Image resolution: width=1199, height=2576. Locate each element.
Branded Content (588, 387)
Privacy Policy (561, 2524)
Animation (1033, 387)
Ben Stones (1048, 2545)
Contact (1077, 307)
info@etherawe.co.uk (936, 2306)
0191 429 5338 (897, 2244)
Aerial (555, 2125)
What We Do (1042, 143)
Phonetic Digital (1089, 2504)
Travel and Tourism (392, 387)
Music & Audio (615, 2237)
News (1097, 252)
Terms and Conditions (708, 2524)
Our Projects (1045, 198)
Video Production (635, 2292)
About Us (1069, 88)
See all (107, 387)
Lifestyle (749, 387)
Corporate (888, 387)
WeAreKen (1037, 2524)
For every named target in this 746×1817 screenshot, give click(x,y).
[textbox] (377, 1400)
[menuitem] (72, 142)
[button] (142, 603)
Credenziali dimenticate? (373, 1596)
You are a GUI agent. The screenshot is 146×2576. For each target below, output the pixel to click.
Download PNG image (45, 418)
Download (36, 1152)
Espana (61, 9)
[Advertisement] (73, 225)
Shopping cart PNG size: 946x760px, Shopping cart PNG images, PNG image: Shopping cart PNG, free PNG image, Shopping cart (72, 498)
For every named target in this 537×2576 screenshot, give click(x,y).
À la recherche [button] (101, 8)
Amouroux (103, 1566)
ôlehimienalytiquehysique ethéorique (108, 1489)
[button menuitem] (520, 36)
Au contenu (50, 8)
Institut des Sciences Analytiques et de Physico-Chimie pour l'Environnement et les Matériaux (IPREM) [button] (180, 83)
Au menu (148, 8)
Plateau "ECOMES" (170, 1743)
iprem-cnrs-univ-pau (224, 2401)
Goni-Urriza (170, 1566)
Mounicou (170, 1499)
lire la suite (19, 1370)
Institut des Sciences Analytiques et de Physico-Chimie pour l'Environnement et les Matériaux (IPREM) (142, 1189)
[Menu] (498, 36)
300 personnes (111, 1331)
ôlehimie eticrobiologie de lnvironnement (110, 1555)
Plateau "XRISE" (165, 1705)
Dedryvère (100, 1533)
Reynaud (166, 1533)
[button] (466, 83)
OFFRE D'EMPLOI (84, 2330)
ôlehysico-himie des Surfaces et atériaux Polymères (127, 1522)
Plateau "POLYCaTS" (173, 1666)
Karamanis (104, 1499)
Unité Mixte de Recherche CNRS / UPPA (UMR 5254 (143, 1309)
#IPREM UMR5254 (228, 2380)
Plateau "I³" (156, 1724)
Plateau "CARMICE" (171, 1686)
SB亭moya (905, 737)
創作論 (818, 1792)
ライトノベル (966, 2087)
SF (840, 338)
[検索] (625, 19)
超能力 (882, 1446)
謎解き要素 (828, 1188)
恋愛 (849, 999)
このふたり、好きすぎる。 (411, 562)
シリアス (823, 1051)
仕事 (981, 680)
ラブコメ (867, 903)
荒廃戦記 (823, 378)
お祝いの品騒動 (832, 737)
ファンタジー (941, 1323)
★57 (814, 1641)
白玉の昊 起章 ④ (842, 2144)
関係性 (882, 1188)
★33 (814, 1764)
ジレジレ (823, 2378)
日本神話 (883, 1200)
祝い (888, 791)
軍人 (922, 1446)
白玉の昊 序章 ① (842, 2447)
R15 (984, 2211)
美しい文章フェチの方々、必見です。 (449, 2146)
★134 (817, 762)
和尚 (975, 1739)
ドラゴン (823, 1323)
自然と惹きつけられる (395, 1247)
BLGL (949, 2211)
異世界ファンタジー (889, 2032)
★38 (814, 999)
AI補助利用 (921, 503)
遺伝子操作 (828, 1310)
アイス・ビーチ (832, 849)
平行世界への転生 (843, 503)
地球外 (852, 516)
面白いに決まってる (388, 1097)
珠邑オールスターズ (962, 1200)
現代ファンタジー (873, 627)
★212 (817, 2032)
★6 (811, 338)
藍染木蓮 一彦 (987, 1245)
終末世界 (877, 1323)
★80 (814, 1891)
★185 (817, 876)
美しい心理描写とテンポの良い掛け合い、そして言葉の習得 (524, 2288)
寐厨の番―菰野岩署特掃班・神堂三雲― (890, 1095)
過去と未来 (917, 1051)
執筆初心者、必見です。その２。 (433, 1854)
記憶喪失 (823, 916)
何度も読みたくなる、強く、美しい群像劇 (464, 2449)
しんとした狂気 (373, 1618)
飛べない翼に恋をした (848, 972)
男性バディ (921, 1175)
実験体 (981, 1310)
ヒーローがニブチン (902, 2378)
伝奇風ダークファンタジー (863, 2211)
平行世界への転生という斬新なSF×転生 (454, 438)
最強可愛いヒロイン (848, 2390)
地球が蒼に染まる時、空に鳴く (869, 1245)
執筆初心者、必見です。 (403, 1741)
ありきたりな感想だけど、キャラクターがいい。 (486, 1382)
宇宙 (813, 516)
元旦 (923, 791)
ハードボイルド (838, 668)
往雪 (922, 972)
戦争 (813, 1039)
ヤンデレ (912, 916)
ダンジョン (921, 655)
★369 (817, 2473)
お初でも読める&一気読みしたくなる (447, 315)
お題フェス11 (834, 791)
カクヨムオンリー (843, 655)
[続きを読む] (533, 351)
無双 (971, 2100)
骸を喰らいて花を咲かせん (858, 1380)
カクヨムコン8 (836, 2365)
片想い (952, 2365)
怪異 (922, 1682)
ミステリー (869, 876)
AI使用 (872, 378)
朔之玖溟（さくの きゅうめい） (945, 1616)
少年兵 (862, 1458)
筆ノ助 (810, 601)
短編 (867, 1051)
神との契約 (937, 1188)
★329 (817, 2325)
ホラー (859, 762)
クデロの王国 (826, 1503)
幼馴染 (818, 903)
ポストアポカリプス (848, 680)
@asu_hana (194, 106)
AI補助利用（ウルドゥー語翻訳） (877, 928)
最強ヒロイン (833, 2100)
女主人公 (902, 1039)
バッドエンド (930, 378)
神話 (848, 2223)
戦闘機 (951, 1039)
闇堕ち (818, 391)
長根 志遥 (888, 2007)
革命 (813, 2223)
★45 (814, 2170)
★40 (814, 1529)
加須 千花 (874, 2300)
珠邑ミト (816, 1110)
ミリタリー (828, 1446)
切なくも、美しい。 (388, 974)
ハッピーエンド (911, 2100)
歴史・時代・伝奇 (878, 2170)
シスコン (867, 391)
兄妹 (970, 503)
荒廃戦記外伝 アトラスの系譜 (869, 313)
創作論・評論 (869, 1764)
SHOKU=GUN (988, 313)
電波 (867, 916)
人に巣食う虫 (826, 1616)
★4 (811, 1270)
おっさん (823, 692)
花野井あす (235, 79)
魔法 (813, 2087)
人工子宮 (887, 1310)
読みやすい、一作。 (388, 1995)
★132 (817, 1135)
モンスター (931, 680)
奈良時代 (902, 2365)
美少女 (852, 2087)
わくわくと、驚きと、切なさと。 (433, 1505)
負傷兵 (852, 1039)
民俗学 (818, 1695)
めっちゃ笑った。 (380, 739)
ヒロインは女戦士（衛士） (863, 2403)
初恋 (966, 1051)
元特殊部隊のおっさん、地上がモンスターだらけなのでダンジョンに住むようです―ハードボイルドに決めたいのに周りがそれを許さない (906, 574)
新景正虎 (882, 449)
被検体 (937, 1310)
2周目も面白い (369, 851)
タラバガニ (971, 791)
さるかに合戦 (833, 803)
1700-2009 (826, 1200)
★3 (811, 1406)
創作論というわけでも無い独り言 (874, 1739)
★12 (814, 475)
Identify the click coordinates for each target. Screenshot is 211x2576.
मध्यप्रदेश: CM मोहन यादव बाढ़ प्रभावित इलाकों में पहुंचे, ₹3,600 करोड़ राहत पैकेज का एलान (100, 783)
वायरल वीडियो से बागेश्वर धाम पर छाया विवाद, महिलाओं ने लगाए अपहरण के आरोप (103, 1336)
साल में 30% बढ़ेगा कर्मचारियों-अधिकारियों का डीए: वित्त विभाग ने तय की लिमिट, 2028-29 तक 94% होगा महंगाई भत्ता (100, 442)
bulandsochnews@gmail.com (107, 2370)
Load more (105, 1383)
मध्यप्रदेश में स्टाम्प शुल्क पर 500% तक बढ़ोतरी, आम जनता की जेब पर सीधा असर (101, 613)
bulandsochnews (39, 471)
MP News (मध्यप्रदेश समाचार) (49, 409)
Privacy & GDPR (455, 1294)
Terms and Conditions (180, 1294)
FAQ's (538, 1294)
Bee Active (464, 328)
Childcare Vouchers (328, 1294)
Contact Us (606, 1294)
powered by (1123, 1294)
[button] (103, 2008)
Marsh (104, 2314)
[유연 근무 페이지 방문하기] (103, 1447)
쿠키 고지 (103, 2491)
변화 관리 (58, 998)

☆ ☆ ☆ ☆ ☆ ☆ ☆

THE PROBLEM:
Convert the records above into a JSON list of strings, one string per line, beginning with the line that contains "地球が蒼に染まる時、空に鳴く (869, 1245)" and continuing through the line that contains "闇堕ち (818, 391)". Leave out any blank lines.

WORKED SOLUTION:
[
  "地球が蒼に染まる時、空に鳴く (869, 1245)",
  "執筆初心者、必見です。 (403, 1741)",
  "ありきたりな感想だけど、キャラクターがいい。 (486, 1382)",
  "宇宙 (813, 516)",
  "元旦 (923, 791)",
  "ハードボイルド (838, 668)",
  "往雪 (922, 972)",
  "戦争 (813, 1039)",
  "ヤンデレ (912, 916)",
  "ダンジョン (921, 655)",
  "★369 (817, 2473)",
  "お初でも読める&一気読みしたくなる (447, 315)",
  "お題フェス11 (834, 791)",
  "カクヨムオンリー (843, 655)",
  "[続きを読む] (533, 351)",
  "無双 (971, 2100)",
  "骸を喰らいて花を咲かせん (858, 1380)",
  "カクヨムコン8 (836, 2365)",
  "片想い (952, 2365)",
  "怪異 (922, 1682)",
  "ミステリー (869, 876)",
  "AI使用 (872, 378)",
  "朔之玖溟（さくの きゅうめい） (945, 1616)",
  "少年兵 (862, 1458)",
  "筆ノ助 (810, 601)",
  "短編 (867, 1051)",
  "神との契約 (937, 1188)",
  "★329 (817, 2325)",
  "ホラー (859, 762)",
  "クデロの王国 (826, 1503)",
  "幼馴染 (818, 903)",
  "ポストアポカリプス (848, 680)",
  "@asu_hana (194, 106)",
  "AI補助利用（ウルドゥー語翻訳） (877, 928)",
  "最強ヒロイン (833, 2100)",
  "女主人公 (902, 1039)",
  "バッドエンド (930, 378)",
  "神話 (848, 2223)",
  "戦闘機 (951, 1039)",
  "闇堕ち (818, 391)"
]